Activity. Please return each record exactly as it stands.

Material provided.
☆ ☆ ☆ ☆

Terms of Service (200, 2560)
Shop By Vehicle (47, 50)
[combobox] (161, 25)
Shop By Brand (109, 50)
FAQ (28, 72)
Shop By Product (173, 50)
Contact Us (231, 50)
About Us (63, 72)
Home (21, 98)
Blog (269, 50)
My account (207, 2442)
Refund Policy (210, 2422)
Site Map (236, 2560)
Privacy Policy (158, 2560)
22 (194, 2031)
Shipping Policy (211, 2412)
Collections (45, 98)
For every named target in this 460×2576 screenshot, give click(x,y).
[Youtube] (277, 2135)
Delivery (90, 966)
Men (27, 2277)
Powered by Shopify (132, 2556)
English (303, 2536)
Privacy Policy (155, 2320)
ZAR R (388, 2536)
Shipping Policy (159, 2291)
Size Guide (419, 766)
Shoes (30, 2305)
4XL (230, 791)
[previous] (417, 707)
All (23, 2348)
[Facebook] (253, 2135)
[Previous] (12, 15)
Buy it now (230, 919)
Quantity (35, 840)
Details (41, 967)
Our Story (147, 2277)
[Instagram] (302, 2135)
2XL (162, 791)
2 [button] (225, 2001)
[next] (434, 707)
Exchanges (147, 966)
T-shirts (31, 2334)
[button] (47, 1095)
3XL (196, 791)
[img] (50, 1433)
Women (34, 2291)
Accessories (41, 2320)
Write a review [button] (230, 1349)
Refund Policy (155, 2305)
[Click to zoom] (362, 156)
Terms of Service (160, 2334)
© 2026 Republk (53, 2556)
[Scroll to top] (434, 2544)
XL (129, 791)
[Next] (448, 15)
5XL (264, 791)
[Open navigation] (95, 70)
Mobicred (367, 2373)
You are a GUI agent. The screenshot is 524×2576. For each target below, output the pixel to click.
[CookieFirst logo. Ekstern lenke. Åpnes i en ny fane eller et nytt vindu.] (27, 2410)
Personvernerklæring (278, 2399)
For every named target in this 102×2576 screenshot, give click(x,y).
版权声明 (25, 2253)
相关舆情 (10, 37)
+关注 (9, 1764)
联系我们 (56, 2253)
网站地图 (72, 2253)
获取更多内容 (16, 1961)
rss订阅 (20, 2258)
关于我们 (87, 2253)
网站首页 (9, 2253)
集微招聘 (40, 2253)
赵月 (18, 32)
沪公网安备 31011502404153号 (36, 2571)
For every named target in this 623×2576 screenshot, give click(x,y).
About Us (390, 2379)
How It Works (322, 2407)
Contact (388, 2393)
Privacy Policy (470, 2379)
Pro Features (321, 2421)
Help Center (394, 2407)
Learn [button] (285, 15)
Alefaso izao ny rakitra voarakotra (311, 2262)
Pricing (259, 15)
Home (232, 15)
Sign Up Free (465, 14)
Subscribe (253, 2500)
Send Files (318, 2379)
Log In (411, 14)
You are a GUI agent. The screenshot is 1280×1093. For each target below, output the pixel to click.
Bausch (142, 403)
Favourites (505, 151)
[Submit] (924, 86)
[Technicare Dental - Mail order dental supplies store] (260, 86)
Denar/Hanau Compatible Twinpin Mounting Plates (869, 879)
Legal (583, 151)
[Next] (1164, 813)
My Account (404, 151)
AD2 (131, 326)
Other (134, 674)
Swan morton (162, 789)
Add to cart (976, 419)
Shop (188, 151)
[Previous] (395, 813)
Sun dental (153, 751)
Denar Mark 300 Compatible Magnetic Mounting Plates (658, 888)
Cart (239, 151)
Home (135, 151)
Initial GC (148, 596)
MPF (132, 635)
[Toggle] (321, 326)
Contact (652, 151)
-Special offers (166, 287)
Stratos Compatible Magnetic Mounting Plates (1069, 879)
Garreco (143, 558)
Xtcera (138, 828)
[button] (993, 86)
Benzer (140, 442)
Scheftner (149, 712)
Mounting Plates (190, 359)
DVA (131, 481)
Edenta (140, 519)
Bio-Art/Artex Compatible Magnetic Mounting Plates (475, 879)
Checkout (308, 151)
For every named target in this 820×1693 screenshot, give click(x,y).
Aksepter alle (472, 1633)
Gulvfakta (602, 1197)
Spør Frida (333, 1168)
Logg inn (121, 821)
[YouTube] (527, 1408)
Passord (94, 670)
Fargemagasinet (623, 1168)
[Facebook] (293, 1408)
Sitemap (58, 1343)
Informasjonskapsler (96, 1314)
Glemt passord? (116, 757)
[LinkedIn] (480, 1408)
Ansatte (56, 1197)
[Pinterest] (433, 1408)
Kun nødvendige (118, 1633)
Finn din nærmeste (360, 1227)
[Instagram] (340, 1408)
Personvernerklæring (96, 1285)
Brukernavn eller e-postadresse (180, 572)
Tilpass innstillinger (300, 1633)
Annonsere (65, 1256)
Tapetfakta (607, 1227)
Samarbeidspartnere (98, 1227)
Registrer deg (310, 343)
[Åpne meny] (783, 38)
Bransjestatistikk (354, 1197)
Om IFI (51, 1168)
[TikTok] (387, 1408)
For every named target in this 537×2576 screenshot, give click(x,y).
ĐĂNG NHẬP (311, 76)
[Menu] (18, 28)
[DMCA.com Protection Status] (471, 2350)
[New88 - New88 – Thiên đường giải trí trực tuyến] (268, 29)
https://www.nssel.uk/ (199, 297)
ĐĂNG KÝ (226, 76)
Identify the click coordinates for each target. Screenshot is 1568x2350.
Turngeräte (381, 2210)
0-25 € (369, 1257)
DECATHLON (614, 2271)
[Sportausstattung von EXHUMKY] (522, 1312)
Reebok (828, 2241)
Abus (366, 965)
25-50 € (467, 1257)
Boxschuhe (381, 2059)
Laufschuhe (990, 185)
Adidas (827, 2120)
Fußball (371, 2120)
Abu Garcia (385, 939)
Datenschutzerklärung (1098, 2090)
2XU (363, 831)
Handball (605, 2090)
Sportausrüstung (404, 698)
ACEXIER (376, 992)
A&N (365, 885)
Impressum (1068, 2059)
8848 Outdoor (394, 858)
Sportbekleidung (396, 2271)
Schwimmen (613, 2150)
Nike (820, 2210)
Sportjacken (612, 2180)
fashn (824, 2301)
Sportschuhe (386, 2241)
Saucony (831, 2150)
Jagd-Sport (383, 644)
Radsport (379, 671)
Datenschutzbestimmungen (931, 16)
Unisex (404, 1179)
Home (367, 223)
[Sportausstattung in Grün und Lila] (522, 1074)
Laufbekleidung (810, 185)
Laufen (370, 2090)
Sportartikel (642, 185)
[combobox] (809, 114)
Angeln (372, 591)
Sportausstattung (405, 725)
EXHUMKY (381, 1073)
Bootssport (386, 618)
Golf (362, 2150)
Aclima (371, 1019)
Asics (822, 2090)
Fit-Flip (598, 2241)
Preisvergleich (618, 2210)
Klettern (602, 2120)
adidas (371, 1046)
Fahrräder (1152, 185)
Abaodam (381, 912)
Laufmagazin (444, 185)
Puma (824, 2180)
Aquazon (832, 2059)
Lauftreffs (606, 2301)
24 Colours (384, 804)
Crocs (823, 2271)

☆ ☆ ☆ ☆

Result of this exercise.
Terms of Service (200, 2560)
Shop By Vehicle (47, 50)
[combobox] (161, 25)
Shop By Brand (109, 50)
FAQ (28, 72)
Shop By Product (173, 50)
Contact Us (231, 50)
About Us (63, 72)
Home (21, 98)
Blog (269, 50)
My account (207, 2442)
Refund Policy (210, 2422)
Site Map (236, 2560)
Privacy Policy (158, 2560)
22 (194, 2031)
Shipping Policy (211, 2412)
Collections (45, 98)
For every named target in this 460×2576 screenshot, give click(x,y).
[Youtube] (277, 2135)
Delivery (90, 966)
Men (27, 2277)
Powered by Shopify (132, 2556)
English (303, 2536)
Privacy Policy (155, 2320)
ZAR R (388, 2536)
Shipping Policy (159, 2291)
Size Guide (419, 766)
Shoes (30, 2305)
4XL (230, 791)
[previous] (417, 707)
All (23, 2348)
[Facebook] (253, 2135)
[Previous] (12, 15)
Buy it now (230, 919)
Quantity (35, 840)
Details (41, 967)
Our Story (147, 2277)
[Instagram] (302, 2135)
2XL (162, 791)
2 [button] (225, 2001)
[next] (434, 707)
Exchanges (147, 966)
T-shirts (31, 2334)
[button] (47, 1095)
3XL (196, 791)
[img] (50, 1433)
Women (34, 2291)
Accessories (41, 2320)
Write a review [button] (230, 1349)
Refund Policy (155, 2305)
[Click to zoom] (362, 156)
Terms of Service (160, 2334)
© 2026 Republk (53, 2556)
[Scroll to top] (434, 2544)
XL (129, 791)
[Next] (448, 15)
5XL (264, 791)
[Open navigation] (95, 70)
Mobicred (367, 2373)
You are a GUI agent. The screenshot is 524×2576. For each target below, output the pixel to click.
[CookieFirst logo. Ekstern lenke. Åpnes i en ny fane eller et nytt vindu.] (27, 2410)
Personvernerklæring (278, 2399)
For every named target in this 102×2576 screenshot, give click(x,y).
版权声明 (25, 2253)
相关舆情 (10, 37)
+关注 (9, 1764)
联系我们 (56, 2253)
网站地图 (72, 2253)
获取更多内容 (16, 1961)
rss订阅 (20, 2258)
关于我们 (87, 2253)
网站首页 (9, 2253)
集微招聘 (40, 2253)
赵月 (18, 32)
沪公网安备 31011502404153号 (36, 2571)
For every named target in this 623×2576 screenshot, give click(x,y).
About Us (390, 2379)
How It Works (322, 2407)
Contact (388, 2393)
Privacy Policy (470, 2379)
Pro Features (321, 2421)
Help Center (394, 2407)
Learn [button] (285, 15)
Alefaso izao ny rakitra voarakotra (311, 2262)
Pricing (259, 15)
Home (232, 15)
Sign Up Free (465, 14)
Subscribe (253, 2500)
Send Files (318, 2379)
Log In (411, 14)
You are a GUI agent. The screenshot is 1280×1093. For each target below, output the pixel to click.
Bausch (142, 403)
Favourites (505, 151)
[Submit] (924, 86)
[Technicare Dental - Mail order dental supplies store] (260, 86)
Denar/Hanau Compatible Twinpin Mounting Plates (869, 879)
Legal (583, 151)
[Next] (1164, 813)
My Account (404, 151)
AD2 (131, 326)
Other (134, 674)
Swan morton (162, 789)
Add to cart (976, 419)
Shop (188, 151)
[Previous] (395, 813)
Sun dental (153, 751)
Denar Mark 300 Compatible Magnetic Mounting Plates (658, 888)
Cart (239, 151)
Home (135, 151)
Initial GC (148, 596)
MPF (132, 635)
[Toggle] (321, 326)
Contact (652, 151)
-Special offers (166, 287)
Stratos Compatible Magnetic Mounting Plates (1069, 879)
Garreco (143, 558)
Xtcera (138, 828)
[button] (993, 86)
Benzer (140, 442)
Scheftner (149, 712)
Mounting Plates (190, 359)
DVA (131, 481)
Edenta (140, 519)
Bio-Art/Artex Compatible Magnetic Mounting Plates (475, 879)
Checkout (308, 151)
For every named target in this 820×1693 screenshot, give click(x,y).
Aksepter alle (472, 1633)
Gulvfakta (602, 1197)
Spør Frida (333, 1168)
Logg inn (121, 821)
[YouTube] (527, 1408)
Passord (94, 670)
Fargemagasinet (623, 1168)
[Facebook] (293, 1408)
Sitemap (58, 1343)
Informasjonskapsler (96, 1314)
Glemt passord? (116, 757)
[LinkedIn] (480, 1408)
Ansatte (56, 1197)
[Pinterest] (433, 1408)
Kun nødvendige (118, 1633)
Finn din nærmeste (360, 1227)
[Instagram] (340, 1408)
Personvernerklæring (96, 1285)
Brukernavn eller e-postadresse (180, 572)
Tilpass innstillinger (300, 1633)
Annonsere (65, 1256)
Tapetfakta (607, 1227)
Samarbeidspartnere (98, 1227)
Registrer deg (310, 343)
[Åpne meny] (783, 38)
Bransjestatistikk (354, 1197)
Om IFI (51, 1168)
[TikTok] (387, 1408)
For every named target in this 537×2576 screenshot, give click(x,y).
ĐĂNG NHẬP (311, 76)
[Menu] (18, 28)
[DMCA.com Protection Status] (471, 2350)
[New88 - New88 – Thiên đường giải trí trực tuyến] (268, 29)
https://www.nssel.uk/ (199, 297)
ĐĂNG KÝ (226, 76)
Identify the click coordinates for each target. Screenshot is 1568x2350.
Turngeräte (381, 2210)
0-25 € (369, 1257)
DECATHLON (614, 2271)
[Sportausstattung von EXHUMKY] (522, 1312)
Reebok (828, 2241)
Abus (366, 965)
25-50 € (467, 1257)
Boxschuhe (381, 2059)
Laufschuhe (990, 185)
Adidas (827, 2120)
Fußball (371, 2120)
Abu Garcia (385, 939)
Datenschutzerklärung (1098, 2090)
2XU (363, 831)
Handball (605, 2090)
Sportausrüstung (404, 698)
ACEXIER (376, 992)
A&N (365, 885)
Impressum (1068, 2059)
8848 Outdoor (394, 858)
Sportbekleidung (396, 2271)
Schwimmen (613, 2150)
Nike (820, 2210)
Sportjacken (612, 2180)
fashn (824, 2301)
Sportschuhe (386, 2241)
Saucony (831, 2150)
Jagd-Sport (383, 644)
Radsport (379, 671)
Datenschutzbestimmungen (931, 16)
Unisex (404, 1179)
Home (367, 223)
[Sportausstattung in Grün und Lila] (522, 1074)
Laufbekleidung (810, 185)
Laufen (370, 2090)
Sportartikel (642, 185)
[combobox] (809, 114)
Angeln (372, 591)
Sportausstattung (405, 725)
EXHUMKY (381, 1073)
Bootssport (386, 618)
Golf (362, 2150)
Aclima (371, 1019)
Asics (822, 2090)
Fit-Flip (598, 2241)
Preisvergleich (618, 2210)
Klettern (602, 2120)
adidas (371, 1046)
Fahrräder (1152, 185)
Abaodam (381, 912)
Laufmagazin (444, 185)
Puma (824, 2180)
Aquazon (832, 2059)
Lauftreffs (606, 2301)
24 Colours (384, 804)
Crocs (823, 2271)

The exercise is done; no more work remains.